The Television City complex in Los Angeles, located near the Grove, Rick Caruso's shopping center.
The Television City complex in Los Angeles, located near the Grove, Rick Caruso’s shopping center.
(Chris Pizzello/Invision/Associated Press)

As a candidate for mayor, real estate developer Rick Caruso has spoken of the need to keep entertainment productions within the city of Los Angeles.

But as a businessman, Caruso is enmeshed in a fight over plans to modernize and expand L.A’s storied CBS Television City studios, located next to the Grove, the flagship retail complex Caruso developed two decades ago.

In a letter to neighbors sent earlier this month, the Grove and the adjacent Original Farmers Market expressed “profound concern” about the plan for overhauling Television City, calling it a “massively scaled, speculative development which, if approved, would overwhelm, disrupt, and forever transform the community.” Both entities urged recipients to visit a website and social media accounts for the Beverly Fairfax Community Alliance, a group that opposes the studio project — and counts the Grove as a member.

The development battle could complicate Caruso’s message as a businessman focused on strengthening the region’s economy. And it raises questions about how Caruso, if elected, would respond to businesses whose activities are potentially at odds with his company’s interests.

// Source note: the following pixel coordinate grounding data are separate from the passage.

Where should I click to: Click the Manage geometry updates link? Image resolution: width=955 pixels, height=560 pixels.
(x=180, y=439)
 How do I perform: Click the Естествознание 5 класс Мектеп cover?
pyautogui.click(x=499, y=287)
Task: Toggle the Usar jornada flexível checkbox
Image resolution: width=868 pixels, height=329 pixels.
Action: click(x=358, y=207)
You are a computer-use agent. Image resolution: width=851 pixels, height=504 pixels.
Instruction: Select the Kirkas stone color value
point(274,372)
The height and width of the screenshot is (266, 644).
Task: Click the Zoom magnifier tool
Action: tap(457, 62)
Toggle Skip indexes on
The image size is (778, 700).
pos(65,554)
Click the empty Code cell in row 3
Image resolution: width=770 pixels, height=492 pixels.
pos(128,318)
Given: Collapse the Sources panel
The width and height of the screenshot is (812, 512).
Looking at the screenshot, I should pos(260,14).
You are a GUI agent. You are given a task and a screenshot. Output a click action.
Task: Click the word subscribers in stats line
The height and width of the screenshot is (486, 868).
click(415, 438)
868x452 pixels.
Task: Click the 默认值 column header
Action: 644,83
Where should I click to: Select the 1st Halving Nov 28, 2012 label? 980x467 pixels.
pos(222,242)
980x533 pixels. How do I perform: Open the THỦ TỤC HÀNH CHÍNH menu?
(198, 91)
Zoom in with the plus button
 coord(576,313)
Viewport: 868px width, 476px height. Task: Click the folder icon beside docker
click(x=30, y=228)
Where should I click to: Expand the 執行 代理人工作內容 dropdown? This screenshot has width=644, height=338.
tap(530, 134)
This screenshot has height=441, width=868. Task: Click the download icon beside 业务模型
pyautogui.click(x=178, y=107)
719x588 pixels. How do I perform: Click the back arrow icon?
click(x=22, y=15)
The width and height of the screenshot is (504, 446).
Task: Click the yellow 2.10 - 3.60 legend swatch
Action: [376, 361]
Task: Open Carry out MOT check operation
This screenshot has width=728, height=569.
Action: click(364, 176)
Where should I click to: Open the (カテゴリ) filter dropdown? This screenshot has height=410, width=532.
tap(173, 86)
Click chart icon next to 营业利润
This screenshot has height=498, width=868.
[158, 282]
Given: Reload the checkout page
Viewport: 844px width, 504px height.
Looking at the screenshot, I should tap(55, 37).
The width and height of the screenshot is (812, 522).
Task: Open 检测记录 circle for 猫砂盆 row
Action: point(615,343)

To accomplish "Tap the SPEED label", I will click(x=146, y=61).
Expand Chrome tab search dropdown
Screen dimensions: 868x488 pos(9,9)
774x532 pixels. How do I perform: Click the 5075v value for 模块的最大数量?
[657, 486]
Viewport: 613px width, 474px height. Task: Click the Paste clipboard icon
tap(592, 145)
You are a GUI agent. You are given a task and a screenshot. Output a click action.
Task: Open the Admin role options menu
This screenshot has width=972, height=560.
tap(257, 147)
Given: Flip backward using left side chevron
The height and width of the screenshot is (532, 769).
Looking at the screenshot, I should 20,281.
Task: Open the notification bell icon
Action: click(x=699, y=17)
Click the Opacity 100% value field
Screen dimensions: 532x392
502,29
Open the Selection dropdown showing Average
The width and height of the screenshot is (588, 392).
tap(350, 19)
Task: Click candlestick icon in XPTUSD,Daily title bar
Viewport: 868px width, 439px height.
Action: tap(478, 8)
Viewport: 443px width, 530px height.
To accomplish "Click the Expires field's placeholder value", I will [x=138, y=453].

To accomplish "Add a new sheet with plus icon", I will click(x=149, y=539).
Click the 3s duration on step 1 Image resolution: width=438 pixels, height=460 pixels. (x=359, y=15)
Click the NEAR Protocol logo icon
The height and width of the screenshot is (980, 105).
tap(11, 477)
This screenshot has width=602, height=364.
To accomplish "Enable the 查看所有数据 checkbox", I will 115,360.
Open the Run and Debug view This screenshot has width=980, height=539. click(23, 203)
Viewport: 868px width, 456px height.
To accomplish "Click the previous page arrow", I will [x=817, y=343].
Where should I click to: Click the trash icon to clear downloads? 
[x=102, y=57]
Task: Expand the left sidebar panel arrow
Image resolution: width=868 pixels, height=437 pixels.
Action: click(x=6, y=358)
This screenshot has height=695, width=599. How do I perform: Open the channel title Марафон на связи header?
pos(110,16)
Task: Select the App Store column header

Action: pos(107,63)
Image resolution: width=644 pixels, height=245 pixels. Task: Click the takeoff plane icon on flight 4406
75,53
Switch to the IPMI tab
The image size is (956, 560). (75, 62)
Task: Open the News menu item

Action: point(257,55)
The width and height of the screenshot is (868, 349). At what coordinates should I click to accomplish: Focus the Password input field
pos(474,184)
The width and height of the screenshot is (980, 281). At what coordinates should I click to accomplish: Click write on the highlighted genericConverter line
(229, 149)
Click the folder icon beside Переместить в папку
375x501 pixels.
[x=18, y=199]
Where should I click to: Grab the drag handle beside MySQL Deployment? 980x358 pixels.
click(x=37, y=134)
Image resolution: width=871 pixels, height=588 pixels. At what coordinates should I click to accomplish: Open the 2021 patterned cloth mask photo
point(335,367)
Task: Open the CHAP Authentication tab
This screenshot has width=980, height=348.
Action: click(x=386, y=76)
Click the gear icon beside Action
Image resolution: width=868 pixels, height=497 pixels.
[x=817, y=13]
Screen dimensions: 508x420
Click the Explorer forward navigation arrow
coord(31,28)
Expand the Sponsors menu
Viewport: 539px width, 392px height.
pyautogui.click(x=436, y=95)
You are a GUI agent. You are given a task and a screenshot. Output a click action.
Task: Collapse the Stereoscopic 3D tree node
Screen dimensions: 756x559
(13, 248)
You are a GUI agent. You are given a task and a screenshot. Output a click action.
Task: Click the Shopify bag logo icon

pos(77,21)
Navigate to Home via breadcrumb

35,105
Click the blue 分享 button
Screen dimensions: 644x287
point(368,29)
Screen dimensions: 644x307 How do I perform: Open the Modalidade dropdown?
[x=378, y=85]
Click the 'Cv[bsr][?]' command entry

A campaign spokesman declined to answer questions about whether Caruso’s eponymous company formed the Beverly Fairfax Community Alliance, referring questions to that organization. But Ilysha Buss, marketing director for A.F. Gilmore Co., owner of the Original Farmers Market, said her company and Caruso’s created the alliance and are funding it.

The project to expand production at Television City comes as shortages keep the region’s existing soundstages booked year-round.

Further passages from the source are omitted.